6-4 ピッツァ・アッラ・マリナーラ

 トマトソースと、申し訳程度のニンニク。

 丸いピザ生地の中心に塗りたくると、さながら日の丸のようだった。ここはイタリアだけど。

「具材をたくさん乗せるって言ってなかった?」

「いや、今はまだ乗せない。それでもちゃんと美味しいから。もしこれが美味しくならなかったら、ピザ窯は作り直しだ」

 アカネは答える。既に集中モードに入っている。

 ピザを載せる大きなスコップみたいなものを、イタリア語ではパーラーという。

 レオに自作してもらったオリハルコンのどでかいパーラーに、ピザを乗せて1分待つ。

 窯の実力次第だが、1分でピザが1枚焼ければ、店としては合格だろう。

 

 15秒。30秒。

 ……1分。


 ……焼けてる。

 アカネはパーラーを窯から抜いた。

 もう一度、日の丸を見る。

 それは500℃の調理だった。耳は不規則にぷっくりと膨らみ、ところどころが黒く焦げ、トマトソースは甘く濃く。

 

 焼けていたのだ。

 夢にまで見た、アカネの自作ピッツァ。

 この世界の最初のピッツァは、やはりイタリアで作られた。日本人によって。

 

 *

 

「お待たせしました。これが、ピッツァです」

 最も基本的なピッツァ。真っなトマトソースだけが乗った、ピッツァ・アッラ・マリナーラだ。

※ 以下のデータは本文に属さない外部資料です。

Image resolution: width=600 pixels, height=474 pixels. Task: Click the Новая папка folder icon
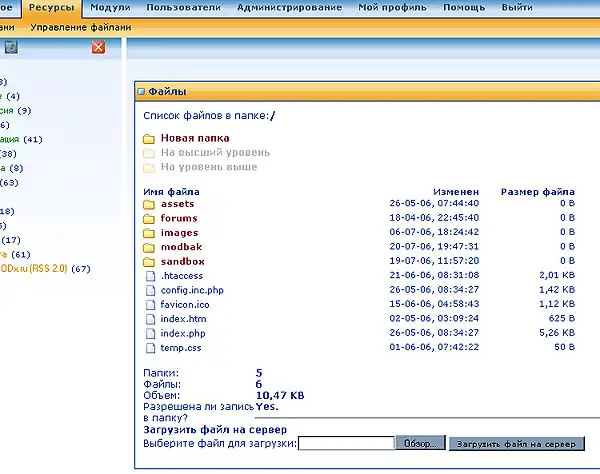pos(149,139)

 アカネは試作品をナイフで6等分して、レオとビアンカに提供した。

「ところどころ黒くなってるけど。食べていいの?」

 ビアンカがピザ耳を指さして言う。窯焼きだから、少しだけ焦げているのだ。

「いや、むしろそれで正解。むしろちょっとは焼けてたほうが、香ばしくて美味しいんだよ」

 緊張して、誰も手を出さない。ビアンカとアカネが同時に、どうぞ、と手振りをした。


 世界で最初のピザを食べるのは、レオだ。

「ピザの耳の部分。……そう、そこをつまんで」

 レオが両端で折り畳みながら持ち上げると、ピザの三角形の先端部分が、重力ででろんと垂れる。

 アカネは思わず泣きそうになった。

 トマトソースがずるずると皿に落ちて、レオが慌ててしまう。数年ぶりに見た光景。

 子供の頃、食べ方が汚くて苦労した。誰だってその道を通る。これがピッツァだ。

「ああ、懐かしい……。ほら、具材が落ち切らないうちに、そのまま先端から食べて」

「もう食べてもいい? じゃ、味見するよ」

 レオはいつも通り、アカネの試作品をパクっと口に入れた。


「……」

 レオは目をぱちぱちと瞬く。

「ん?」

 何にも言わない。

 右手からペロンと垂れ下がったピザを、そのまま口にぽんと放り込んだ。

「……」

 まだモグモグしている。

 妙だ。アカネが試作品を出すと、いつものレオはとりあえず誉める。

「あれ? 美味しくない? 焼き加減の問題かな?」

 レオは世界最初のピザを、無表情に咀嚼した後、ごくんと飲み込んだ。

「どん」

 と、椅子から立ち上がる。

 無言で両手を投げ出し、窓に向かって駆け出していく。

「わ。怖い怖い、久しぶりにリアクションが怖い!」

 驚くアカネを無視して、彼はオペラ歌手のように叫んだ。

「アカネ。この料理には、言葉を失ってしかるべきだ。今、僕は窓から叫ぶよ、ローマに。ブラヴォー、ブラヴォー!」


 *

 

 レオはしばらく経っても拍手を続けている。ブラヴォーがBGMになってきた。

「レオがこんなに誉めるの、初めてじゃない?」

「すごいね、アカネ。あたしも食べるね」

 ビアンカがくすくすと笑って、1枚とって食べる。

「わ。わわ。感じたことのない味。薄くて、固くて、柔らかくて……小麦の香りなのに、薪の焼ける香りで、トマトの香りだね」

 口が小さいので、食べるのに苦労する様子。トマトがずり落ちるのを防ごうとして、左右にピザを持ち替えながら、ずっとあわあわしている。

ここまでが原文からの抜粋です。